Only the total should be returned: the number of lines in the data that hold the string "agent".

==== Stored data ====

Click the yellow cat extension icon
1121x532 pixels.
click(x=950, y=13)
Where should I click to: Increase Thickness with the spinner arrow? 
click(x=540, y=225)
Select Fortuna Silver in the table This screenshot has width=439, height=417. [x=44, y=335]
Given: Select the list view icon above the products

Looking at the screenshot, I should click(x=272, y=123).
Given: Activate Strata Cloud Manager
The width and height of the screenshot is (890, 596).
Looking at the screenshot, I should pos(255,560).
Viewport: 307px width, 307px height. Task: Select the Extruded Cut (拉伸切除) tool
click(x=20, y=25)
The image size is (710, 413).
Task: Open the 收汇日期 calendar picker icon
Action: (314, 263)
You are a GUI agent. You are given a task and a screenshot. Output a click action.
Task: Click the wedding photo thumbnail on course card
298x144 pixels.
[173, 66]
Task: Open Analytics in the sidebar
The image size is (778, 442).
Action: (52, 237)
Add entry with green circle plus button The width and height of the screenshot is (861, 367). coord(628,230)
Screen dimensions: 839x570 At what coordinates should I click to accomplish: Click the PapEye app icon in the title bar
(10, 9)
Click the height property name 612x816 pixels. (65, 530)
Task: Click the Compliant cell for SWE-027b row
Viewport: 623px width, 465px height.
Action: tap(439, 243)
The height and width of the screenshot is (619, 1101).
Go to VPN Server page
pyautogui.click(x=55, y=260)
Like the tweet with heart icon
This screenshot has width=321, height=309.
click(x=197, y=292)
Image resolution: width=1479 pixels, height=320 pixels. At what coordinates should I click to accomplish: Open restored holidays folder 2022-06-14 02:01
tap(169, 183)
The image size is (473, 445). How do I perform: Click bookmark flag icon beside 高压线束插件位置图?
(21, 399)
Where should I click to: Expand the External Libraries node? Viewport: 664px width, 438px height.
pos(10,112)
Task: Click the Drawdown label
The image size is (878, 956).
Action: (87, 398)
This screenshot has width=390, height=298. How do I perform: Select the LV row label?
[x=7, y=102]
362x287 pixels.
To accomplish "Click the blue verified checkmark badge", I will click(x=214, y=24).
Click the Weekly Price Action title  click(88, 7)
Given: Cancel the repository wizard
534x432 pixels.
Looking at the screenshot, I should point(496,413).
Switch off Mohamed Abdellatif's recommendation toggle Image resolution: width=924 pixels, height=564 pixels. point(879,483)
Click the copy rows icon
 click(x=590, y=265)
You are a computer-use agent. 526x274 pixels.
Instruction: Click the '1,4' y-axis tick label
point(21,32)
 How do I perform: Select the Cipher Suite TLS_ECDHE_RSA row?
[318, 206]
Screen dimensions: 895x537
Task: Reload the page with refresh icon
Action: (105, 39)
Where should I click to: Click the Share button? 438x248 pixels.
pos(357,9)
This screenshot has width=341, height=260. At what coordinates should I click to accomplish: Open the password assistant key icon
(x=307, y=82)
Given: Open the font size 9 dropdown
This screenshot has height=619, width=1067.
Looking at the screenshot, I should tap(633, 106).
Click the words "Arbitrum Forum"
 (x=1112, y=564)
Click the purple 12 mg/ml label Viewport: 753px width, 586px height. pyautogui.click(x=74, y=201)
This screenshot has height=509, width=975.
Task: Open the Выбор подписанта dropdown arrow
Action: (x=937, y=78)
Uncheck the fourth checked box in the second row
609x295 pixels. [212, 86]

====

Your solution:
2